But I feel happy for her to know that she's freed.
Because it's the more important thing for her.
...
...
Sometimes, I wonder why is it always the unhappy things that stays with us the longest.
The happy moments and memories in life are so easily forgotten, so easily eliminated...
Yet, the hurtful and terrible things stay for a long long time...
...
...
...
We used to say that "The Ignorant One is not guilty of a mistake"... but does it really holds true? Can the people around him really forgive him?
For most problems in this world, there's only 2 ways to solve them. Either you solve it, or you let go of it.
And many things are out of our control. (Just like Ran Ran's problem, just like Ran Ran's friend problem...)
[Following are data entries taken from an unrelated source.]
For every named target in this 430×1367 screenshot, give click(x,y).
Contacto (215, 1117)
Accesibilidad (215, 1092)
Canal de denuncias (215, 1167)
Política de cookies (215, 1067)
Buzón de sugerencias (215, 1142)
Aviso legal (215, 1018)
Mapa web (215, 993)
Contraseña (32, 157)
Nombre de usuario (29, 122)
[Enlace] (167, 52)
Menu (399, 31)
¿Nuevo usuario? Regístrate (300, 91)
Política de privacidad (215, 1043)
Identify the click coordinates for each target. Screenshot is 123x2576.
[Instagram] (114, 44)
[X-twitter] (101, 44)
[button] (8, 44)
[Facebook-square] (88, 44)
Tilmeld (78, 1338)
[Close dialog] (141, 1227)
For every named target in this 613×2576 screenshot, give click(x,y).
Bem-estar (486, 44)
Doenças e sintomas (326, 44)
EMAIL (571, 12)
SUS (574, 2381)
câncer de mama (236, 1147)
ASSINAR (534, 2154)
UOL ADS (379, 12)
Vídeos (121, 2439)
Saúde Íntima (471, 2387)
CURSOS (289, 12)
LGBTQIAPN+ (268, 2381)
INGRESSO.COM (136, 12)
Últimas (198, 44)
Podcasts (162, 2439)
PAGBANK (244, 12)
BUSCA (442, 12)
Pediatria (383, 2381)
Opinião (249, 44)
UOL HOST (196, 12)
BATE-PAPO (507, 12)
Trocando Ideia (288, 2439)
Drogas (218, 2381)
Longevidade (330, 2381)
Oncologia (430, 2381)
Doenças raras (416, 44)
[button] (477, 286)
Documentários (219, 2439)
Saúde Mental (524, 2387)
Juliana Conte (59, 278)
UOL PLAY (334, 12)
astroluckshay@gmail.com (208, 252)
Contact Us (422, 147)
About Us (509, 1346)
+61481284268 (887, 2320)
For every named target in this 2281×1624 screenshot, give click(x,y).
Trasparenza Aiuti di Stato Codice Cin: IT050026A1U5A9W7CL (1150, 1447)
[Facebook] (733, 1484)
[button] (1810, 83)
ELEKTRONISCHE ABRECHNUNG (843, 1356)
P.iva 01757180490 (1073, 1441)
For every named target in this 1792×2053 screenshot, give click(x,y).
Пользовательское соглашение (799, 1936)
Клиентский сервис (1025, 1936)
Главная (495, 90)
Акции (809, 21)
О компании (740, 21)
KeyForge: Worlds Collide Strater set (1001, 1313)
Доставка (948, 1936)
When it is out of our control, you can either keep trying...
...
Or you just let go.
In the case of a problem that's unsolvable,
It is better to choose the latter option.
...
It is not because we're afraid. It is not because we're trying to escape. But simply because it is the right thing to do.
There are things that a righteous man must do, and there are things that he musn't.
I am not a righteous man, but I still have my own principles to adhere to.
I am not like that Red Dragon. I am not like WQ. I cannot do things the way they do. In fact, I am even more convinced that I'm doing the right thing after learning about something from them.
These are things that I will never do. Even if it means that I must be ridicule. Even if I should be held in contempt.
...
...
...
If I could, I wish I could go back to 12 months ago and start all over again.
I wished I have cherish the more important things.
I wished the Nether World hadn't turn me into what I am today.
...
...
That must be it.
I need to confront my darkest self again.
I need it to untie the knot that binds me to all the wrongs I've done.
All the people I failed to thank.
...
Yes, it is time...
It is time...
Important Note:
- You are not expected to understand this post.
- It does not refer to any single matter.
- You have a bigger chance of understanding it if you are from the Kindergarten.
- Even bigger chance if you're constantly updated with its events.
- Actually, I suggest you don't even try to understand it.
- Just enjoy how "poetic", "melancholic" and "philosophic" this story is.